Let’s take a look back at some of the good (and very, very bad) games from Batman and Superman’s past. We didn’t list every game to ever include these heroes, just the ones that were too good (or too bad) to pass up.

Batman: The Video Game (1990)

Batman (1)

This is the first Batman game that many of us will remember because it was released on the Nintendo Entertainment System (NES) and was tied to Tim Burton’s Batman. It’s nearly thirty years old now but is still considered one of the better Batman games. A fairly straightforward side-scroller, the game is similar to many others of its time. But it retains a lot of the colors and themes that would define Batman for decades. Plus Batman’s ability to do a wall jump was a total game changer.

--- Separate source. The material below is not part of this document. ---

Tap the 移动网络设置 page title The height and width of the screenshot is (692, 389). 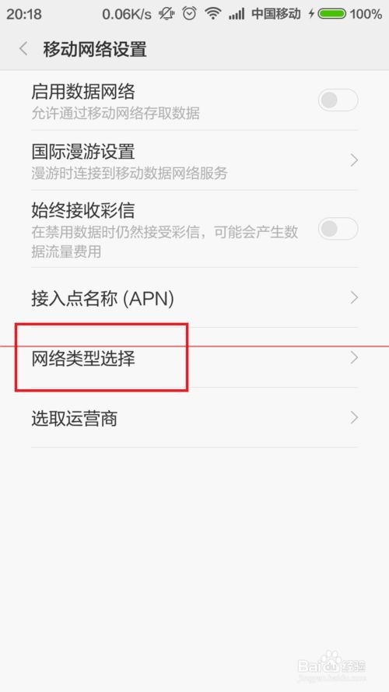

Batman: Return of the Joker (1991)

batman-return-of-the-joker Cropped

Coming a few years after Burton’s film, Return of the Joker satisfied many Batfans who were eagerly awaiting Batman’s next adventure. Like most games at the time, this was another side-scrolling game, but the graphics were improved and Batman had different gadgets and shot batarang after batarang at villains. Return of the Joker holds its own against other action-platformers of the era like Contra and Power Blade.

Batman Returns (1993)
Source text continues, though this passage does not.